Dataset extract:
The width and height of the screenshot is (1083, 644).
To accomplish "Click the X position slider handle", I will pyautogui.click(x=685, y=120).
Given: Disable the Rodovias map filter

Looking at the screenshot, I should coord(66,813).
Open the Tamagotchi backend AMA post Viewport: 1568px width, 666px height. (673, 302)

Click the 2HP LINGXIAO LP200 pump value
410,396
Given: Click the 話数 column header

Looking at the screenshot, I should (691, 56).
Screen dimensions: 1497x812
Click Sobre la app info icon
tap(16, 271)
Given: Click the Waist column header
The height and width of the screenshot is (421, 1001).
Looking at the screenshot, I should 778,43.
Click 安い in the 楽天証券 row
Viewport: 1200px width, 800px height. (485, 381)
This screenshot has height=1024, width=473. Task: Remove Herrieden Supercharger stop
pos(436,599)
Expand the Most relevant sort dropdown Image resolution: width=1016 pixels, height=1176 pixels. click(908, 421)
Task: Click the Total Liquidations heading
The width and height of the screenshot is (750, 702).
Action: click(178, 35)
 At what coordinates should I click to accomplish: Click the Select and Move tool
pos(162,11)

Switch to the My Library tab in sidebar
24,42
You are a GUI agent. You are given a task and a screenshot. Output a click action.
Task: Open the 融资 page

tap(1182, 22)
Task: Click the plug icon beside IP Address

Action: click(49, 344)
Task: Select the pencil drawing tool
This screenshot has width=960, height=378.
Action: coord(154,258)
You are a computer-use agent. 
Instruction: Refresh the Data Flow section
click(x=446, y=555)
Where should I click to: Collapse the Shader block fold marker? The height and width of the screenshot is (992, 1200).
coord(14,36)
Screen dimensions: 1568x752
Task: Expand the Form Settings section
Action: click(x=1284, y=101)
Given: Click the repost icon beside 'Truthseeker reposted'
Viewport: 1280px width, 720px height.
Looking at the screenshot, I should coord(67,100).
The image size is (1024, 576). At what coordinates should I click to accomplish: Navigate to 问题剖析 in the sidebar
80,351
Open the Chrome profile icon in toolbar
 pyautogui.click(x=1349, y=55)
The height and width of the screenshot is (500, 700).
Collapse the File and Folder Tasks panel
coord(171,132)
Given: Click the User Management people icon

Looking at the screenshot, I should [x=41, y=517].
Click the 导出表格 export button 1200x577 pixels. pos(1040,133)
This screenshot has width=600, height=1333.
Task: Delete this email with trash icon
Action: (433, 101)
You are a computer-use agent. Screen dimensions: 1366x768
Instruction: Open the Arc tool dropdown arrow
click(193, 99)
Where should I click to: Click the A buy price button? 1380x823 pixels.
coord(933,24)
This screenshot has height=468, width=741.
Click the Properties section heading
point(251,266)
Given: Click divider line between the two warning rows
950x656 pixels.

To do:
Where does the word "agent" appear in the records above? Return every line that holds it.

Answer section:
You are a GUI agent. You are given a task and a screenshot. Output a click action.
You are a computer-use agent. 
You are a computer-use agent. Screen dimensions: 1366x768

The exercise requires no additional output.